Japanese OEMs make push for charging infrastructure

June 02, 2014 // By Christoph Hammerschmidt
Carmakers Toyota, Nissan, Honda and Mitsubishi have launched a joint venture dedicated to advance the roll-out of the-car charging infrastructure in Japan. The new company, Nippon Charge Service (NCS) will operate the charging stations for battery electric and hybrid electric vehicles.

In Japan's energy politics, vehicles with zero local emission play an important role. The four Japanese OEMs therefore promote electromobility together. In November 2013, an incentive program has been introduced to establish a nationwide network of charging stations with government subsidies. Operators of charging stations at publicly accessible places such as shopping centres or hotels are eligible to receive a grant. The same holds true for charging stations along trunk roads, for example at service areas, toll stations, parking areas or other places of interest.
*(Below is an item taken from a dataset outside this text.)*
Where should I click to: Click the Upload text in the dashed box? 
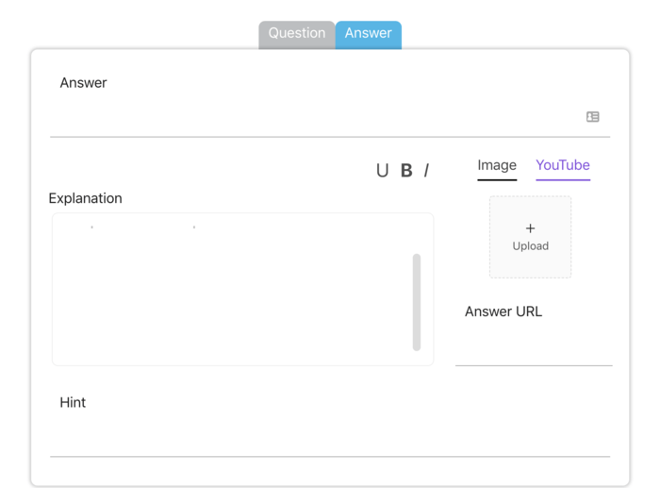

In the future, the new joint venture will operate these charging stations and ensures interoperability across vehicle brands. Third party operators can also join the network, thus make their stations accessible to the masses. Car users get an access card that enables them to charge their vehicles at all stations that belong to the network. NCS coordinates and processes the payment. Operation will start as early as this year, the company said.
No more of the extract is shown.